This persistent volume claim will kick off the dynamic provisioning of an FSx for Lustre file system based on the specifications provided in the storage class.

View the status of the persistent volume claim:

kubectl describe pvc fsx-claim -n kubeflow

Mount the volume to container

After the pvc status is set to Bound before deploying any pods that reference the persistent volume claim. The status may remain in a Pending state ( ~10 mins) while the file system is being provisioned. Use the following command to mount the volume.

cat <<EOF> pod.yaml
apiVersion: v1
kind: Pod
metadata:
name: fsx-app
namespace: kubeflow
spec:
containers:
- name: app
image: ubuntu
command: ["/bin/sh"]
args: ["-c", "while true; do echo $(date -u) >> /data/out.txt; sleep 5; done"]
volumeMounts:
- name: persistent-storage
mountPath: /data
volumes:
- name: persistent-storage
persistentVolumeClaim:
claimName: fsx-claim
EOF

kubectl apply -f pod.yaml

Apply Low-Rank Adaptation (LoRA) Finetune Llama 3.1 8B model with Optimum Neuron using SageMaker HyperPod

In this section, we showcase how to finetune Llama3.1-8B, Llama3 8B model using Trn1.32xlarge/Trn1n.32xlarge instances using the Optimum Neuron library. To finetune the LLama model in this example, we will apply the following optimization techniques:

  1. Tensor Parallelism

  2. Sequence Parallel

  3. Selective checkpointing

  4. Lora Finetuning

Login to ECR and pull the huggingface-pytorch-training-neuronx image

region=us-east-1
dlc_account_id=763104351884
aws ecr get-login-password --region $region | docker login --username AWS --password-stdin $dlc_account_id.dkr.ecr.$region.amazonaws.com

docker pull ${dlc_account_id}.dkr.ecr.${region}.amazonaws.com/huggingface-pytorch-training-neuronx:2.1.2-transformers4.43.2-neuronx-py310-sdk2.20.0-ubuntu20.04-v1.0

On your x86-64 based development environment:

Navigate to your home directory or your preferred project directory, clone the repo.

cd ~
git clone https://github.com/Captainia/awsome-distributed-training.git
git checkout optimum-neuron-eks
cd 3.test_cases/pytorch/optimum-neuron/llama3/kubernetes/fine-tuning

Build Docker Image and push to ECR

export AWS_REGION=$(aws ec2 describe-availability-zones --output text --query 'AvailabilityZones[0].[RegionName]')
export ACCOUNT=$(aws sts get-caller-identity --query Account --output text)
export REGISTRY=${ACCOUNT}.dkr.ecr.${AWS_REGION}.amazonaws.com/
export IMAGE=peft-optimum-neuron
export TAG=:latest
docker build --network=sagemaker -t ${REGISTRY}${IMAGE}${TAG} .

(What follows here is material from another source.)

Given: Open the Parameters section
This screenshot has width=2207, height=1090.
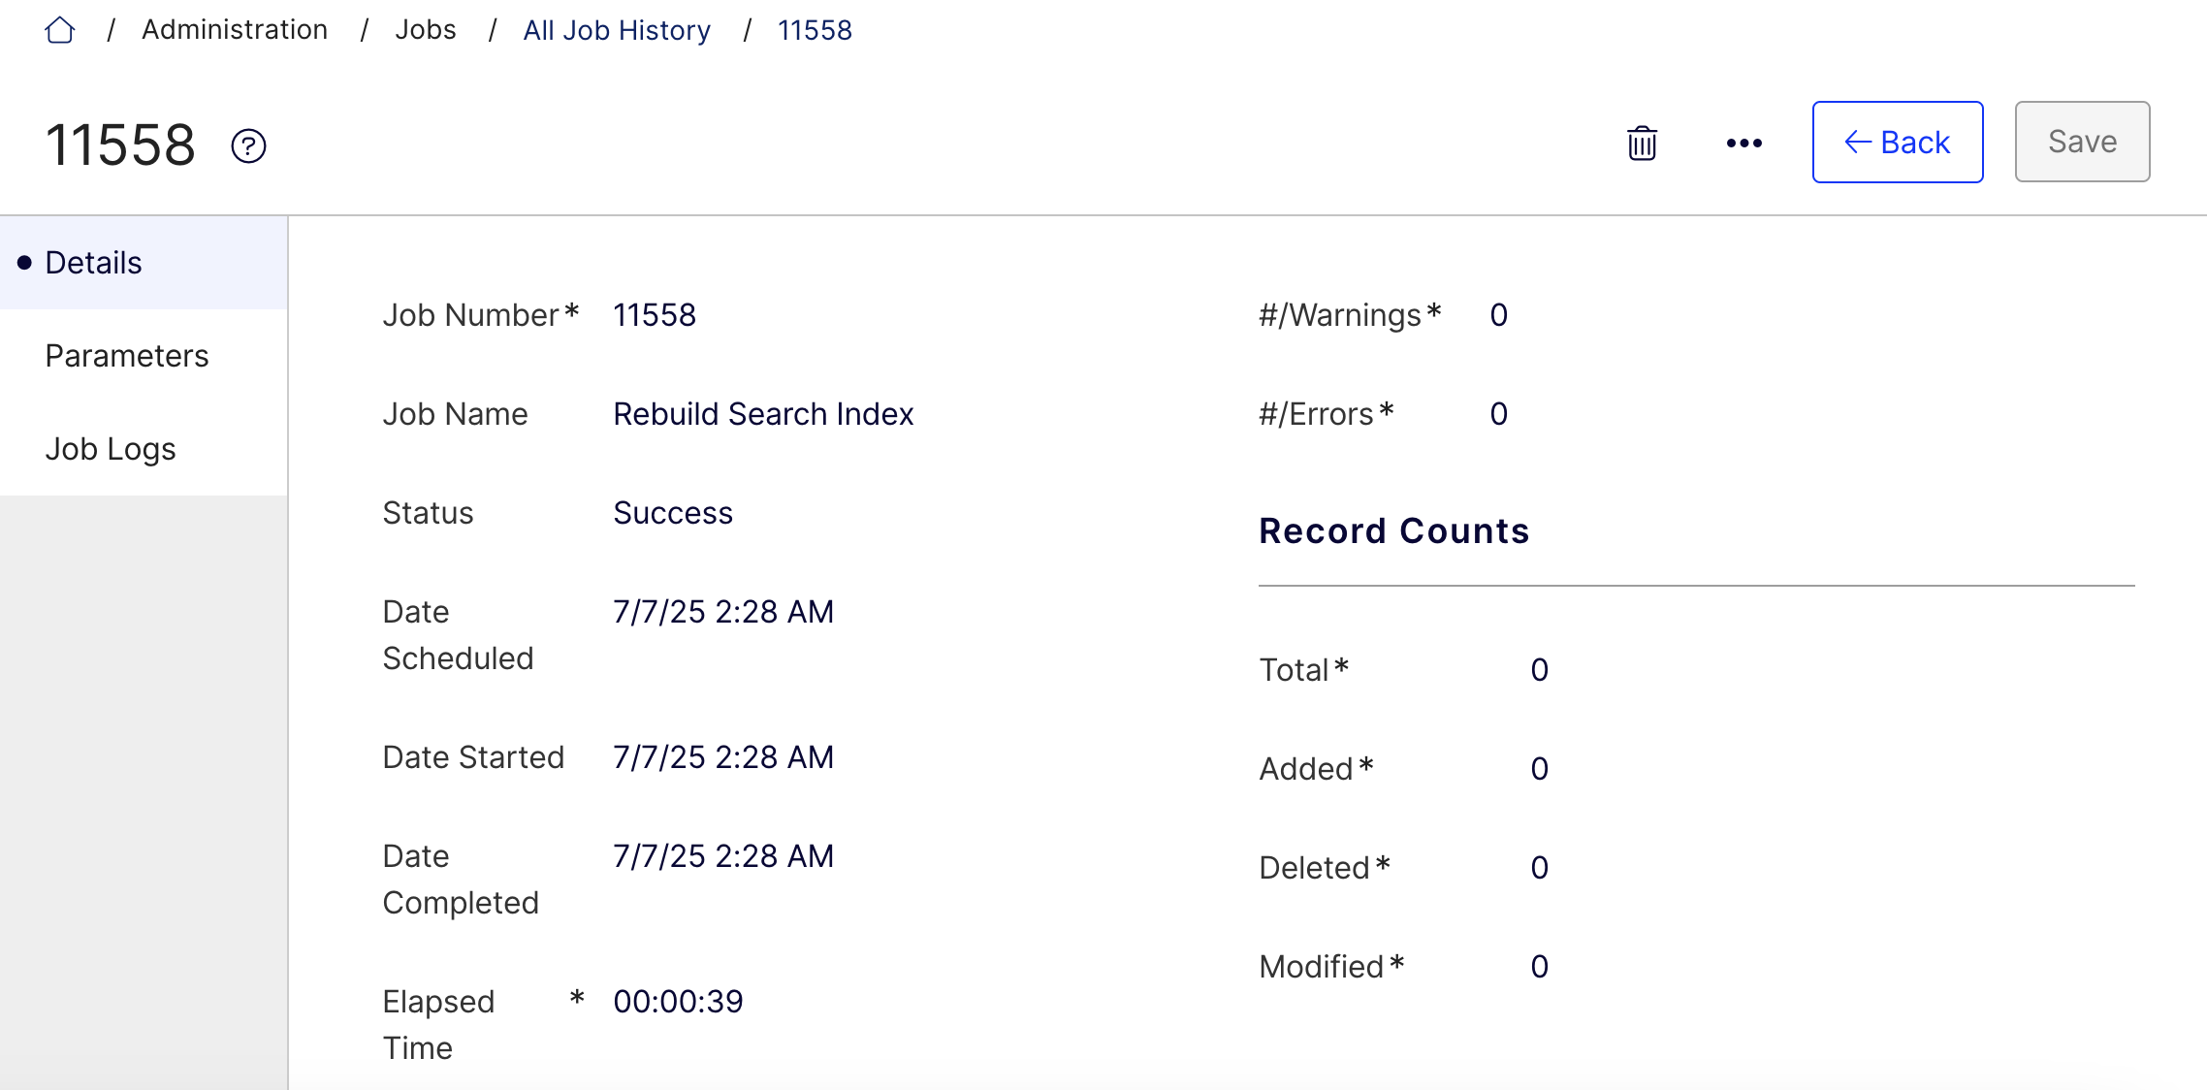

We will build docker image using the Dockerfile in this directory.

note

The environment variable$DOCKER_NETWORK is set to --network=sagemaker only if you deployed the SageMaker Studio Code Editor. This is necessary because SageMaker Studio uses a specific network configuration for its containers. Otherwise, it remains unset.

Then push the image to your private registry

# Create registry if needed
export REGISTRY_COUNT=$(aws ecr describe-repositories | grep \"${IMAGE}\" | wc -l)
if [ "${REGISTRY_COUNT//[!0-9]/}" == "0" ]; then
echo "Creating repository ${REGISTRY}${IMAGE} ..."
aws ecr create-repository --repository-name ${IMAGE}
else
echo "Repository ${REGISTRY}${IMAGE} already exists"
fi

# Login to registry
echo "Logging in to $REGISTRY ..."
aws ecr get-login-password | docker login --username AWS --password-stdin $REGISTRY

# Push image to registry
docker image push ${REGISTRY}${IMAGE}${TAG}

Generate Job Spec Files for tokenization and training

The default config in the script launches a 8B Llama 3.1 model. When you run the generate-jobspec.sh script it creates 2 yaml files tokenize_data.yaml and llama3_train.yaml

You will have to update the HF_ACCESS_TOKEN in order for the tokenization to work.

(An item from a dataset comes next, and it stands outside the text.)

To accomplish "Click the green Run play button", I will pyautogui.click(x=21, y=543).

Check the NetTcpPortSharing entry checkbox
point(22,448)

Please edit the ./generate-jobspec.sh script with your desired environment settings.

./generate-jobspec.sh

Tokenize Data

The example uses wikicorpus dataset from Hugginface Hub. The tokenize_data.yaml job downloads the dataset and tokenizes it. Finally store the dataset in Fsx Lustre which can be used for training the model.

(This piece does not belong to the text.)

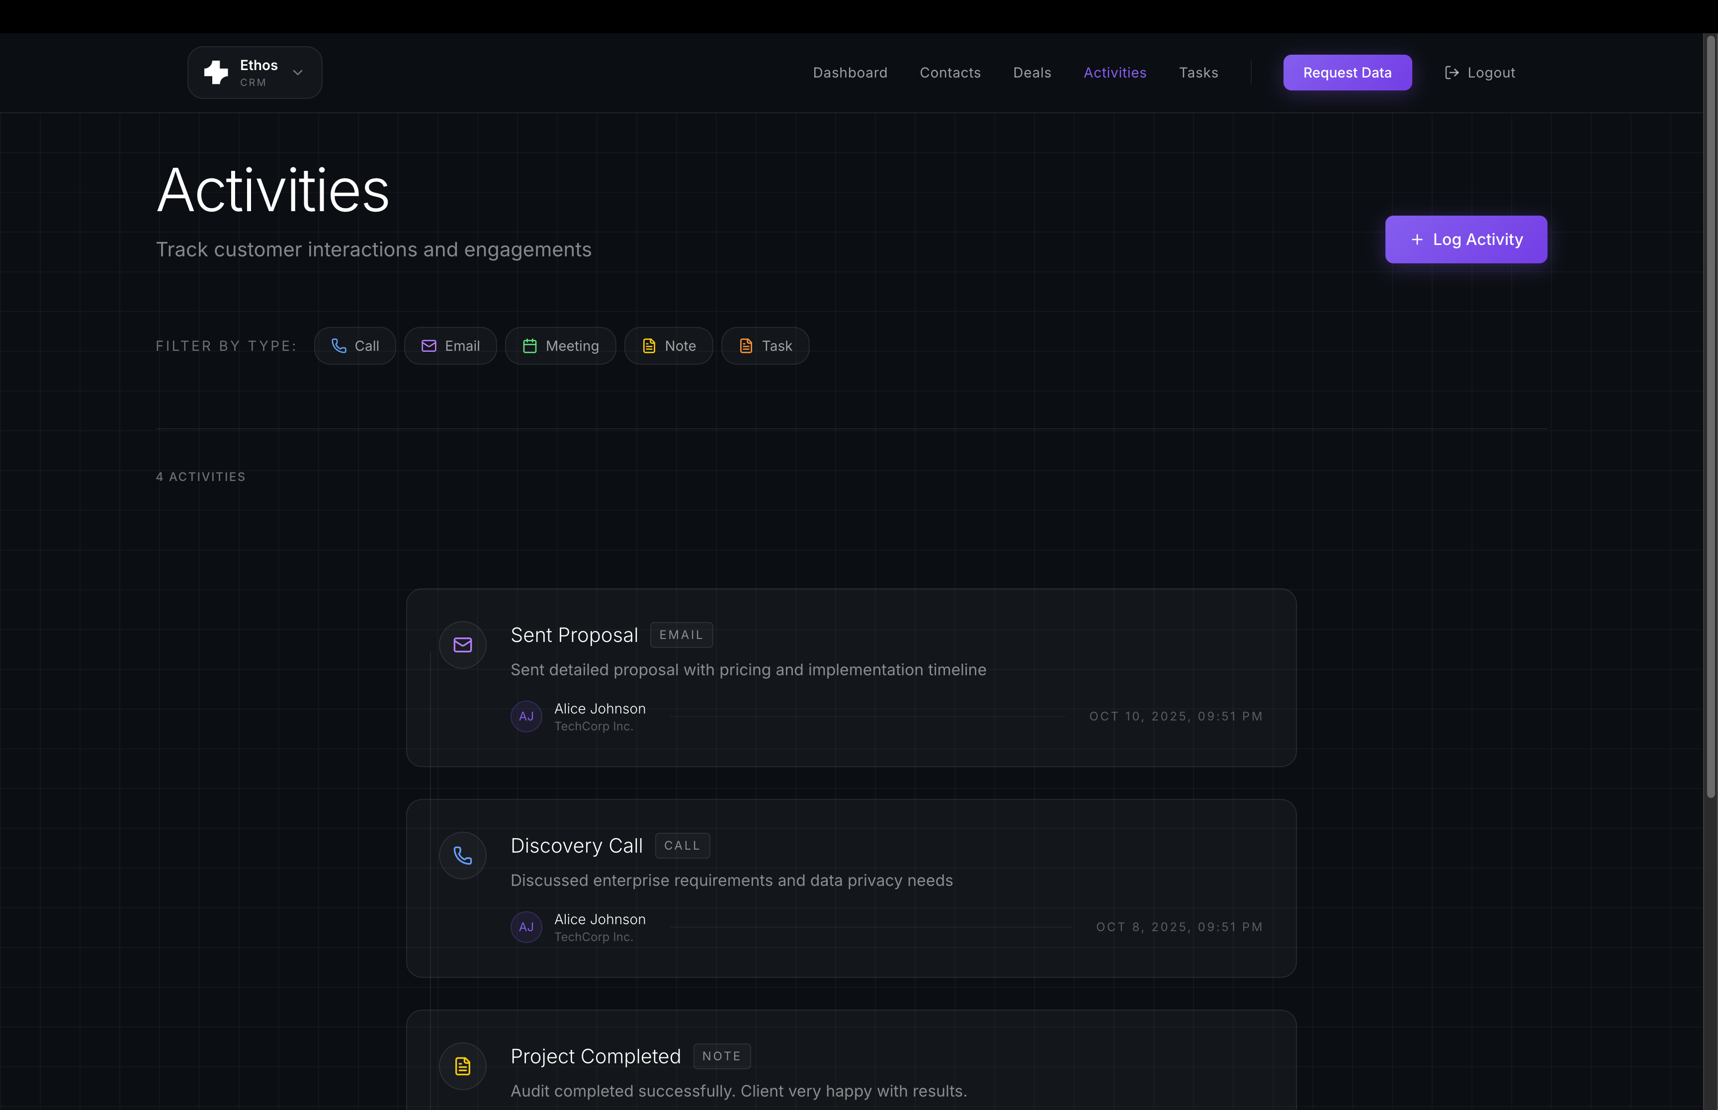
Task: Open the Deals nav link
Action: click(x=1032, y=73)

kubectl apply -f ./tokenize_data.yaml

Compile the model

Training on Trainium requires model compilation using the neuron_parallel_compile utility.

kubectl apply -f ./compile_peft.yaml

This step does the following:

  • Extracts computation graphs from a trial run (~10 training steps)
  • Performs parallel pre-compilation of these graphs
  • Uses identical scripts to actual training but with reduced max_steps
  • Prepares the model for efficient execution on Trainium hardware

The compilation process is essential for optimizing model performance on the specialized Trainium architecture.

Train Model

The launch_peft_train.yaml job spec file finetunes llama 3.1 8B model with the tokenized data from previous step. By default the code uses 1 trn1.32xlarge but can be changed to any number of nodes.

kubectl apply -f ./launch_peft_train.yaml

The training process uses tensor parallelism with degree 8 and leverages all 32 NeuronCores in the ml.trn1.32xlarge instance. Key features include:

  • Data parallel degree of 4
  • BFloat16 precision (XLA_USE_BF16=1) for reduced memory footprint
  • Gradient accumulation steps of 3 for larger effective batch size
  • LoRA configuration with: r=16 (rank) lora_alpha=16 lora_dropout=0.05 Target modules: q_proj and v_proj

Consolidation the trained weights

During distributed training, model checkpoints are split across multiple devices. The consolidation process:

  • Combines distributed checkpoints into a unified model
  • Processes tensors in memory-efficient chunks
  • Creates sharded outputs with an index file
  • Saves the consolidated weights in safetensor format

This step is crucial for bringing together the distributed training results into a usable format.

kubectl apply -f ./consolidation.yaml

Merge LoRA weights

The final step merges the LoRA adapters with the base model.

kubectl apply -f ./merge_lora.yaml

This process does the following:

  • Loads the base model and LoRA configuration
  • Transforms LoRA weight names to match base model structure
  • Merges the adapters with the original model weights
  • Saves the final model in a sharded format

The resulting merged model combines the base model's knowledge with the task-specific adaptations learned during fine-tuning, while maintaining the efficiency benefits of LoRA training.